I tried removing one of the operands in the and operator as the error suggests, to just see if it works with just one, like this:

similar_docs = document_collection.aggregate([
        {
            "$vectorSearch": {
            "index": "default",
            "path": "embedding",
            "filter": {
                "$and": [{
                # "userId": {
                #     "$eq": user_id
                # },
                "fileName": {
                    "$in": model_documents
                }
                }]
            },
            "queryVector": input_embedding,
            "numCandidates": 150,
            "limit": top_k,
            }
        }
    ])

but I get an error saying that the field fileName needs to be indexed as a token. Is this something I must do for alll fields I want to filter on in vector search?

pymongo.errors.OperationFailure: PlanExecutor error during aggregation :: caused by :: Path 'fileName' needs to be indexed as token, full error: {'ok': 0.0, 'errmsg': "PlanExecutor error during aggregation :: caused by :: Path 'fileName' needs to be indexed as token", 'code': 8, 'codeName': 'UnknownError', '$clusterTime': {'clusterTime': Timestamp(1704434725, 8), 'signature': {'hash': b'\xb7P#\x8a\x1c\x19&h\xd1\xfd\xdem\xcaZ\x16\x98\xd2\x8c\xbe\xc7', 'keyId': 7274371884303515650}}, 'operationTime': Timestamp(1704434725, 8)}

Apologies for all the questions, i’m new to mongodb. I have tried to search in the docs but don’t find a clear answer. All I want to do is just do is filter on multiple aggregations, before the cosine similarity lookup…

I was wondering if maybe i’m niot using the latest version, but I was already on the latest of pymongo, pymongo==4.6.1.

I see that the cluster version of mongodb i’m using is not the latest (6.0) and it says I must use 6.0.11 to use the new vector search. If you think this may be the issue, is it possible to upgrade an existing cluster to thel atest version? I’m using the free tier.

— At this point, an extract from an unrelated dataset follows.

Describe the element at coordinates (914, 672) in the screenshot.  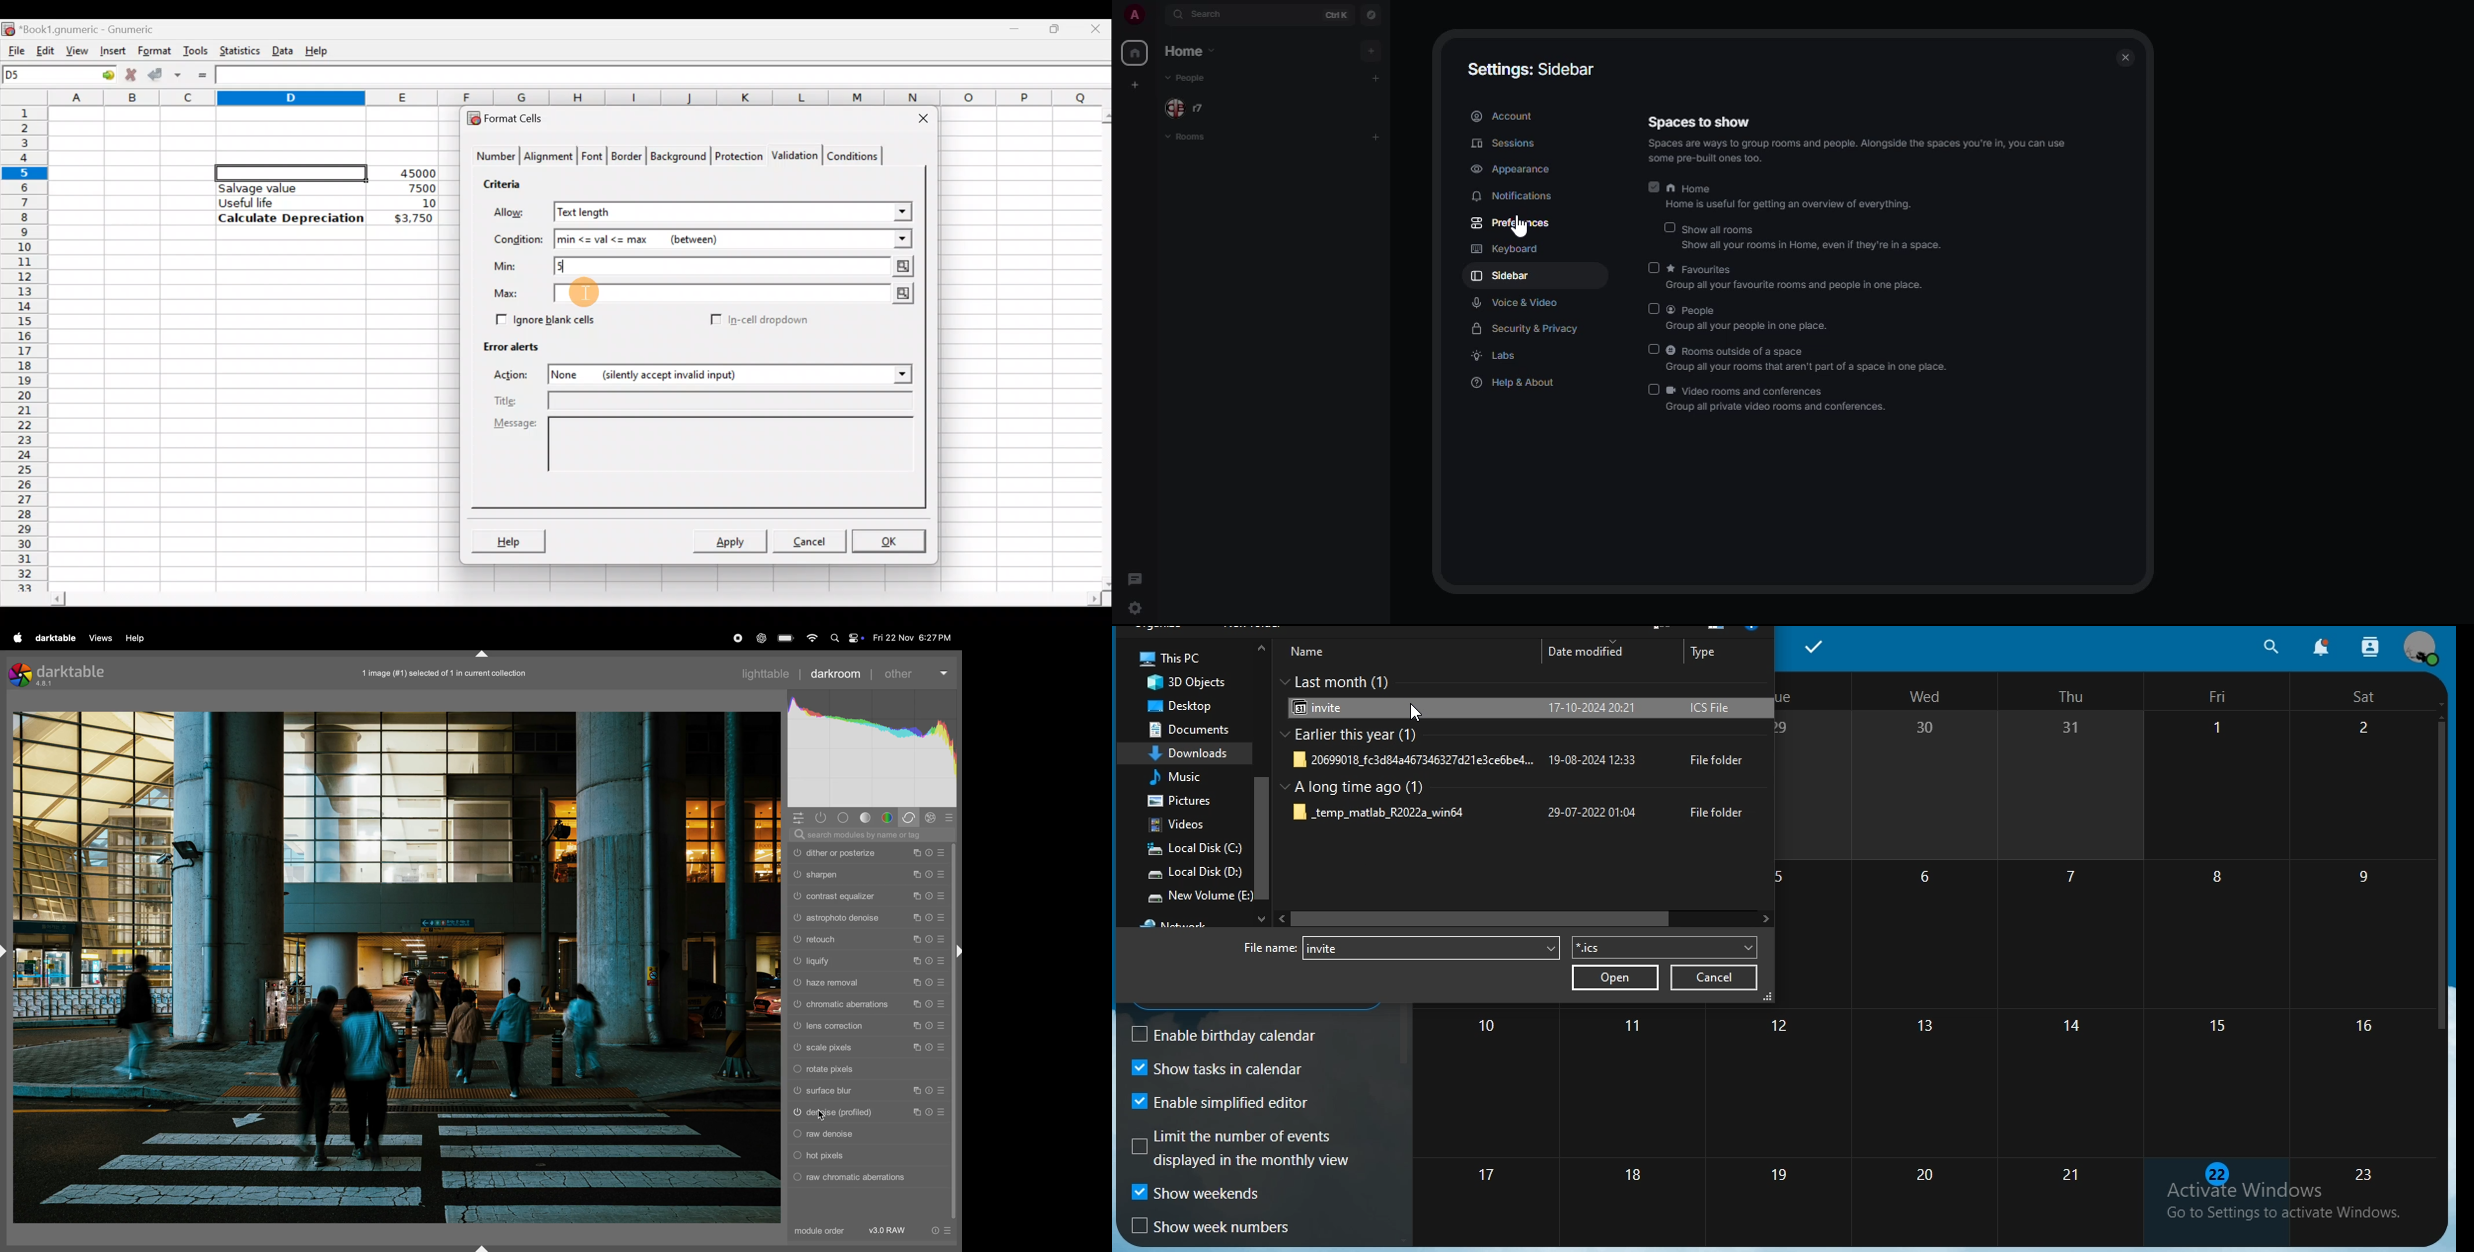
I see `other` at that location.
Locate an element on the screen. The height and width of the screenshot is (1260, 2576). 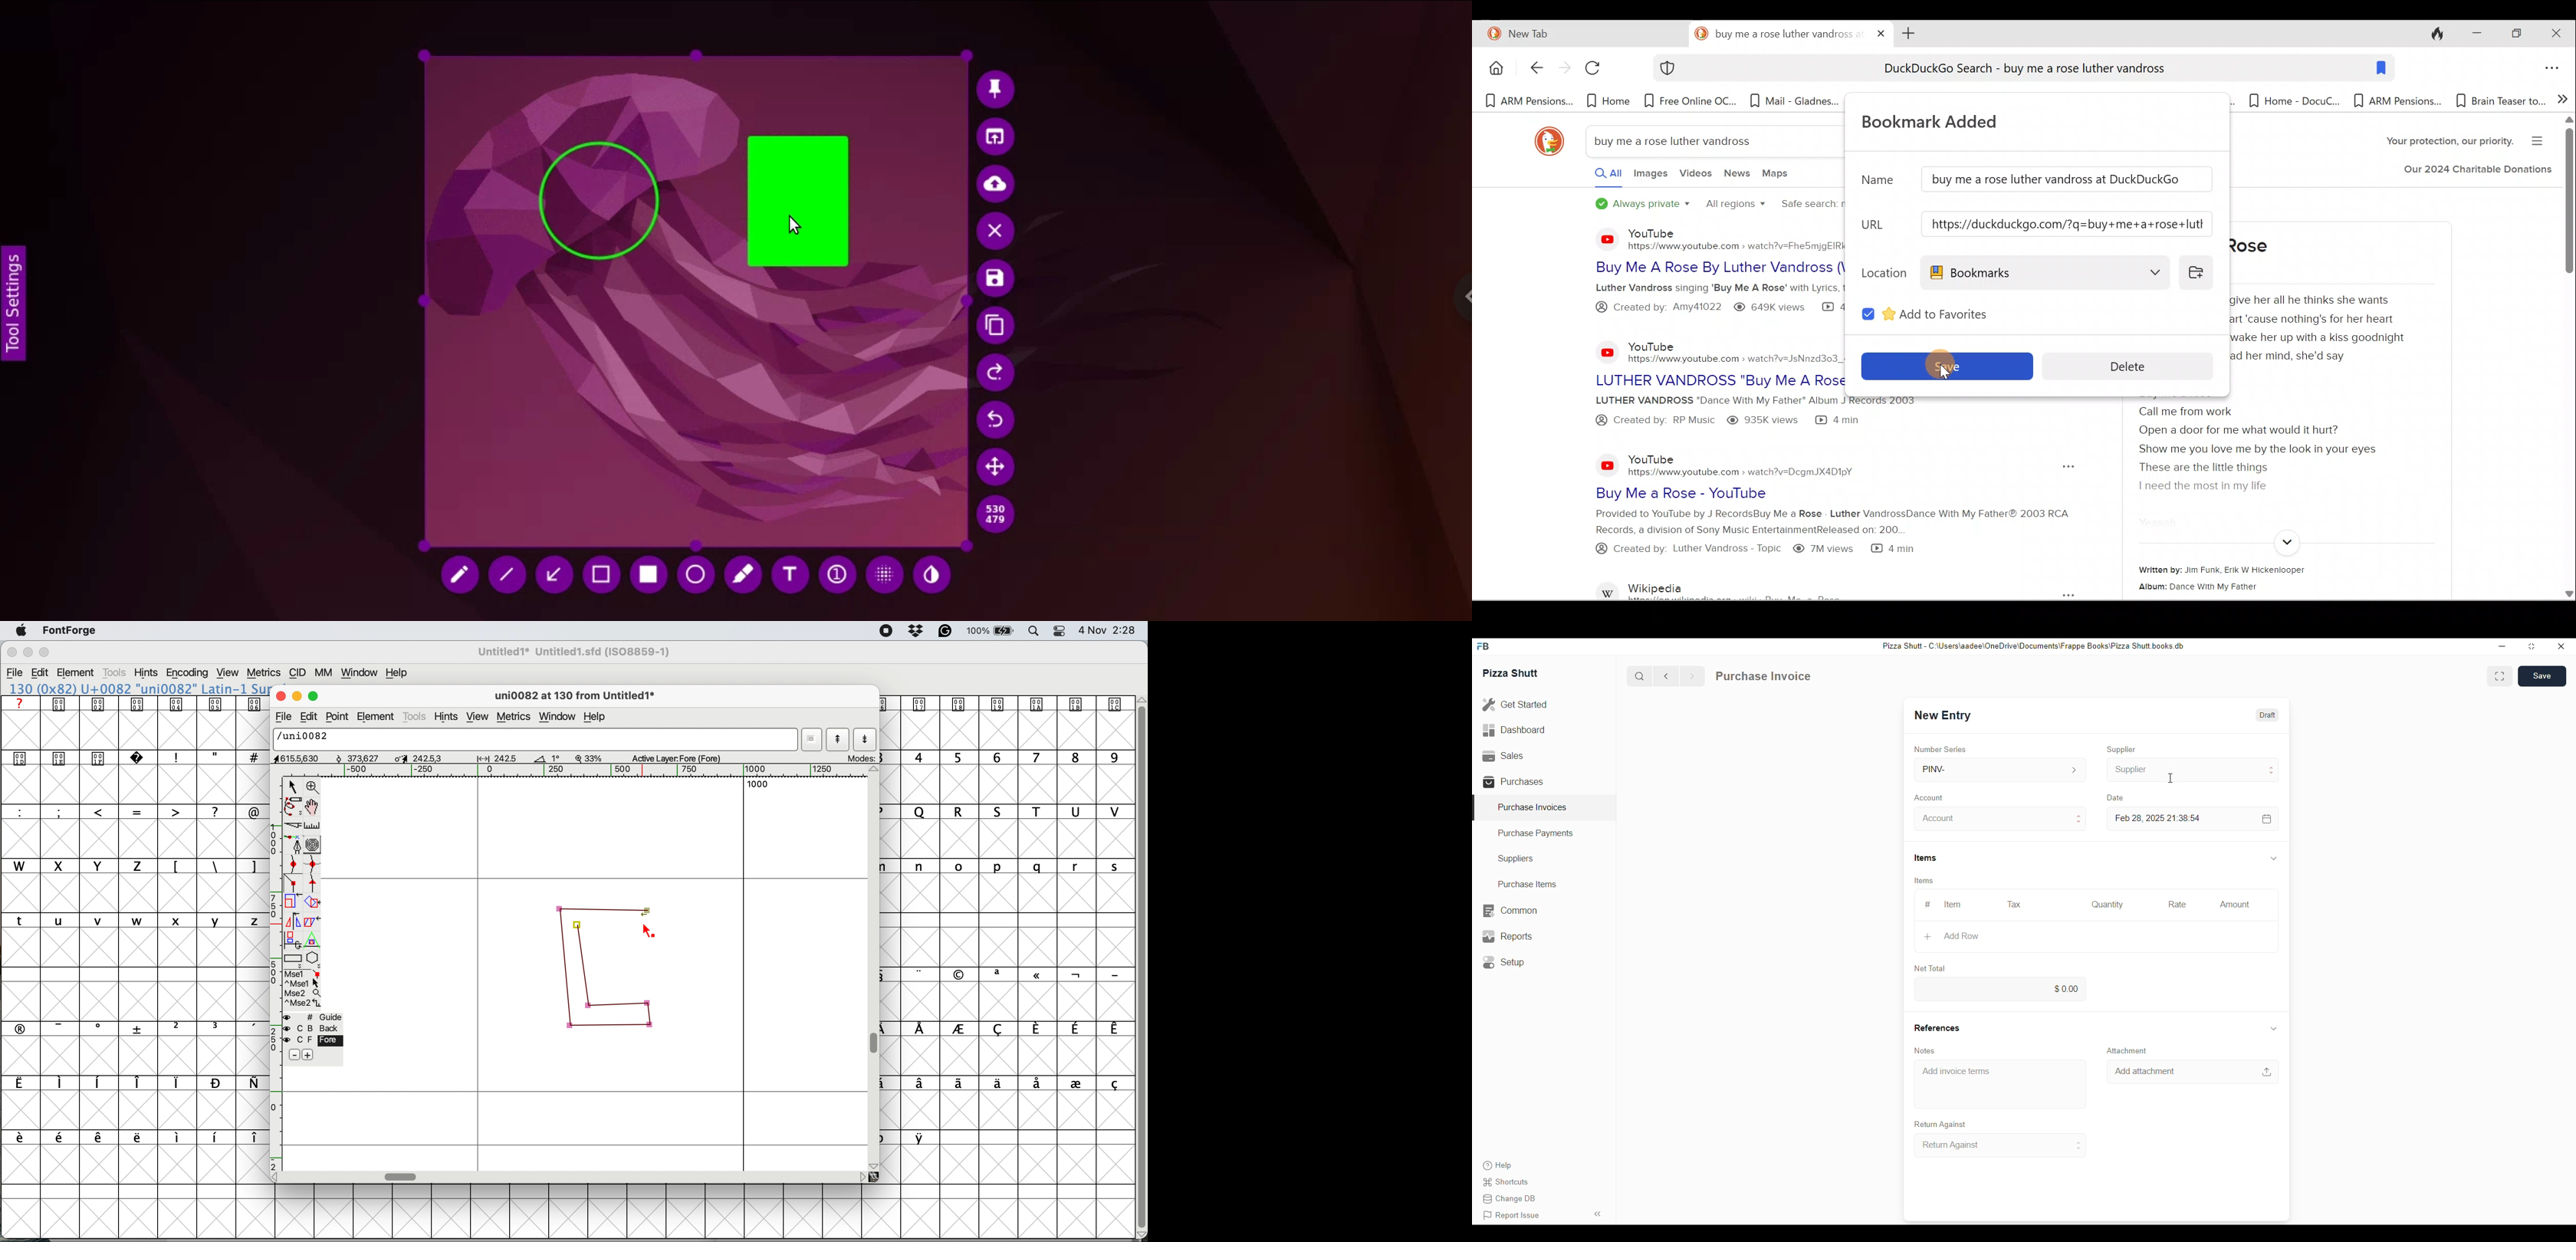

I was able to eventually solve this myself. I had to index the fields as tokens, and update the syntax according to the error message. The syntax suggested in the documentation is slightly incorrect, the correct looks to be like this in the and clause:

            {
                "$vectorSearch": {
                "index": "default",
                "path": "embedding",
                "filter": {
                    "$and": [
                        {
                            "userId": {
                                "$eq": user_id
                            },
                        },
                        {
                            "fileName": {
                                "$in": model_documents
                            }
                        }
                    ]
                },
                "queryVector": input_embedding,
                "numCandidates": 150,
                "limit": top_k,
                }
            }

This topic was automatically closed 5 days after the last reply. New replies are no longer allowed.